Data for processing =>
((

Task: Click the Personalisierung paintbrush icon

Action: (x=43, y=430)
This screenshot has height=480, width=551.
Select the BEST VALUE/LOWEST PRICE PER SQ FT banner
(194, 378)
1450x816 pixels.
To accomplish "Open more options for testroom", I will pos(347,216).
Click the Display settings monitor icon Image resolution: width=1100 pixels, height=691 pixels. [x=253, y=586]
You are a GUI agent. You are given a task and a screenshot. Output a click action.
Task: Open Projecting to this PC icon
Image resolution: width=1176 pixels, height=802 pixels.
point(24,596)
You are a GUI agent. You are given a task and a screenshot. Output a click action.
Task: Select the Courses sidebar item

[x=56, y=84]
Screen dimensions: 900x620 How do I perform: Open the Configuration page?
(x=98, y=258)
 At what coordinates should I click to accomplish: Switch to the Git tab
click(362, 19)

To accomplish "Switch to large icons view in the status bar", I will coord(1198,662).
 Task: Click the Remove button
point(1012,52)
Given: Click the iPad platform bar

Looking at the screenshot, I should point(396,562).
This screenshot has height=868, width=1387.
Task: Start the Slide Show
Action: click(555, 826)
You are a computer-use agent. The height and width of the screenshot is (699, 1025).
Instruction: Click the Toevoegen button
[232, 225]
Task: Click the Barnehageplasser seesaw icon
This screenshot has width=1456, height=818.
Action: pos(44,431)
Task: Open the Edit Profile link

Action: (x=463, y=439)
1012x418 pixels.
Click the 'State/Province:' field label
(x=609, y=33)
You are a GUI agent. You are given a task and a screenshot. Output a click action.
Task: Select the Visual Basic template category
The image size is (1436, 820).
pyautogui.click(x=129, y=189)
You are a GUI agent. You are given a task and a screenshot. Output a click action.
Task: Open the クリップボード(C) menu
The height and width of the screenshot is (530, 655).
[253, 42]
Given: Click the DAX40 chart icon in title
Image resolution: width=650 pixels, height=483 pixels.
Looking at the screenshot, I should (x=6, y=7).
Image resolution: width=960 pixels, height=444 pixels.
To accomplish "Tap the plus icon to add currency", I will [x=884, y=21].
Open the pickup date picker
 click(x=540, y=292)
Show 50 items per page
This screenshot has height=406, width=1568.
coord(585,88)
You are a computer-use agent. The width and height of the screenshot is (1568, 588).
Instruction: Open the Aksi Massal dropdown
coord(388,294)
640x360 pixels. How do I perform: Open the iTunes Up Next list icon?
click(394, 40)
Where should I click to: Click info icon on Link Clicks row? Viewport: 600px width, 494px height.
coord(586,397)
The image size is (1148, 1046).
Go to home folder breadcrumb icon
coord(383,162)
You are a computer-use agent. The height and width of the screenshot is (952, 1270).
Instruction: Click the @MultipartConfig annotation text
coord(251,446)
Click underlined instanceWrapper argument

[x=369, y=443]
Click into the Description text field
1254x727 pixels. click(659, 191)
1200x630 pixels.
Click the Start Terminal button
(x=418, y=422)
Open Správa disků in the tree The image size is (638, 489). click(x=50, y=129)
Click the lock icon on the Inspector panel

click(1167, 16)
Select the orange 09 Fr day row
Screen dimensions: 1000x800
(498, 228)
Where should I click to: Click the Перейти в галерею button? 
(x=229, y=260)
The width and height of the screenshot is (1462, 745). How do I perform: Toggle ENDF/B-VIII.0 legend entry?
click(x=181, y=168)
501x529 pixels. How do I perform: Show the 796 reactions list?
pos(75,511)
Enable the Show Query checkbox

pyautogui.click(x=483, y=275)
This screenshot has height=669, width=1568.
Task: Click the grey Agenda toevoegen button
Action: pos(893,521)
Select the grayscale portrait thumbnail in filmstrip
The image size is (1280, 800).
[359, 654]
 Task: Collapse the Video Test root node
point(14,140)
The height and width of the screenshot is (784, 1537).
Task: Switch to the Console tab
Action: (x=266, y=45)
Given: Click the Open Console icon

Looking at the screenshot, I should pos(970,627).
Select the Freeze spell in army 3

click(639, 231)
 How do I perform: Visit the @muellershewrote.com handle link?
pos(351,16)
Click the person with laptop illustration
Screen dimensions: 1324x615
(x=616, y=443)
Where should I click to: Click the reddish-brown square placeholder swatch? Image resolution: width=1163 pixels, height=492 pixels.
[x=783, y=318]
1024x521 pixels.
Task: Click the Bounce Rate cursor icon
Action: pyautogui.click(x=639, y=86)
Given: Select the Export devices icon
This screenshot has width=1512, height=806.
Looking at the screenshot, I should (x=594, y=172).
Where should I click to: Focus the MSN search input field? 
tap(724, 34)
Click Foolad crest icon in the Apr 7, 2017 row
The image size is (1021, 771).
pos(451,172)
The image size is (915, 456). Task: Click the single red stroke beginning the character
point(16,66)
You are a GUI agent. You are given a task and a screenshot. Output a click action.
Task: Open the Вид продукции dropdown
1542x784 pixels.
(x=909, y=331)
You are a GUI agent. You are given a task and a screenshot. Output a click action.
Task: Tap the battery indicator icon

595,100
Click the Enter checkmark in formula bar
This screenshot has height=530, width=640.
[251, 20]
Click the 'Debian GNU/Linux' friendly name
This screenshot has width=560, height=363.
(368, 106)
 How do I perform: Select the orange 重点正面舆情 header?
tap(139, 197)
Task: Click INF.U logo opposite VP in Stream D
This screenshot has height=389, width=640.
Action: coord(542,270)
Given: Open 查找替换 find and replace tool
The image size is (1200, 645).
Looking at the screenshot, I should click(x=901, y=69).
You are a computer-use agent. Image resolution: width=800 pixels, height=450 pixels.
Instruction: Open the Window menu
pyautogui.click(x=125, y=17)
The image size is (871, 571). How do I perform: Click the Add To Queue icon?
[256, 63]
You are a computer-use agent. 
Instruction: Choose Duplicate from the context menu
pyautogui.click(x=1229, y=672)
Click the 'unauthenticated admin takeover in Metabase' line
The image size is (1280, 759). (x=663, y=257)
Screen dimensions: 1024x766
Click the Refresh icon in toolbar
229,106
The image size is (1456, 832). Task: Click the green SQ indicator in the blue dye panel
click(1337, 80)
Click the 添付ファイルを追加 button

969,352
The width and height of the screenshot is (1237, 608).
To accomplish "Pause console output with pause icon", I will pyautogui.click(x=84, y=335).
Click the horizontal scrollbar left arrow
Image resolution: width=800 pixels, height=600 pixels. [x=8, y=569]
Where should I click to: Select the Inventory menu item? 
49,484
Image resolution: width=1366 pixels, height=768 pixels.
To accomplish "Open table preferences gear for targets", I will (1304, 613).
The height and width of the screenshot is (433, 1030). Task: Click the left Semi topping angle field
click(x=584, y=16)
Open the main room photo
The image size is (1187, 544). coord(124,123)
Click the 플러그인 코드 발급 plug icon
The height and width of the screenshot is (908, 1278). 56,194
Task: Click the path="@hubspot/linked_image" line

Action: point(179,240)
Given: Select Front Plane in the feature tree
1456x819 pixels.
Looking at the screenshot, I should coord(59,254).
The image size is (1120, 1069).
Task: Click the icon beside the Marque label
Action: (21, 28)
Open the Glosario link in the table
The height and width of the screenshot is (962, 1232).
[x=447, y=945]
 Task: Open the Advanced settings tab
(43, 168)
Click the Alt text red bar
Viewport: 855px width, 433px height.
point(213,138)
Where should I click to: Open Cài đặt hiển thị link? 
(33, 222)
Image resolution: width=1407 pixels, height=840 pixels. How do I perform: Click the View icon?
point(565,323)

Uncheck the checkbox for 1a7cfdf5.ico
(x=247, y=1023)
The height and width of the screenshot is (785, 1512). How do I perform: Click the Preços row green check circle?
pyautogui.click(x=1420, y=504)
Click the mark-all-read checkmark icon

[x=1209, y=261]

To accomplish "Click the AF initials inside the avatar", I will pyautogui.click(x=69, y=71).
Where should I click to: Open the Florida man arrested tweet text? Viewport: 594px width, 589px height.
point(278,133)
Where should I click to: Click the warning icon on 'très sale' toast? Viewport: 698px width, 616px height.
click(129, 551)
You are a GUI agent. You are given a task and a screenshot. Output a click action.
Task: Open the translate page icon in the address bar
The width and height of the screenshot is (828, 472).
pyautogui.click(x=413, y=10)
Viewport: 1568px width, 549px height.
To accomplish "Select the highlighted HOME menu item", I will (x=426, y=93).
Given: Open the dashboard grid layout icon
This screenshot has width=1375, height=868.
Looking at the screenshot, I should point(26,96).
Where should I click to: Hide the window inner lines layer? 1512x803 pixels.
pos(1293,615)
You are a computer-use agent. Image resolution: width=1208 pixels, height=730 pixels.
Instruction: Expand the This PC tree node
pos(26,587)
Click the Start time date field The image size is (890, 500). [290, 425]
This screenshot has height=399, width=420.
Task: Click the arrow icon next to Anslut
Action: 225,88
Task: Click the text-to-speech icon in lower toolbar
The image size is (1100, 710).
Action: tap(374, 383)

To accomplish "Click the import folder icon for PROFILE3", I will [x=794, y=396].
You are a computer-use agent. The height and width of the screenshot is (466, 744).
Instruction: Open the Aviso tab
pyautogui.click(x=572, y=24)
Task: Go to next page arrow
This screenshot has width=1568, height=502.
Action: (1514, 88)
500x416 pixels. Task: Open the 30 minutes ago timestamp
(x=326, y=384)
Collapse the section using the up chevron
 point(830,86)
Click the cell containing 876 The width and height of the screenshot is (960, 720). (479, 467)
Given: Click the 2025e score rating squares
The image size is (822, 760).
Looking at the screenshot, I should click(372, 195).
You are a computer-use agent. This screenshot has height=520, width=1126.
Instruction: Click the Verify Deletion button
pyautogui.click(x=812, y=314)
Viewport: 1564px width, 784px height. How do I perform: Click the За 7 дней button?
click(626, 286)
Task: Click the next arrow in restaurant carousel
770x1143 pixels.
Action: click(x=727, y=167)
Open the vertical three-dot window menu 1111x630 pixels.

))

What is being asked => Copy out each line of the records above that includes "will".

Finished exercise =>
To accomplish "Open more options for testroom", I will pos(347,216).
To accomplish "Switch to large icons view in the status bar", I will coord(1198,662).
To accomplish "Tap the plus icon to add currency", I will [x=884, y=21].
To accomplish "Pause console output with pause icon", I will pyautogui.click(x=84, y=335).
To accomplish "Open table preferences gear for targets", I will (1304, 613).
To accomplish "Click the AF initials inside the avatar", I will pyautogui.click(x=69, y=71).
To accomplish "Select the highlighted HOME menu item", I will (x=426, y=93).
To accomplish "Click the import folder icon for PROFILE3", I will [x=794, y=396].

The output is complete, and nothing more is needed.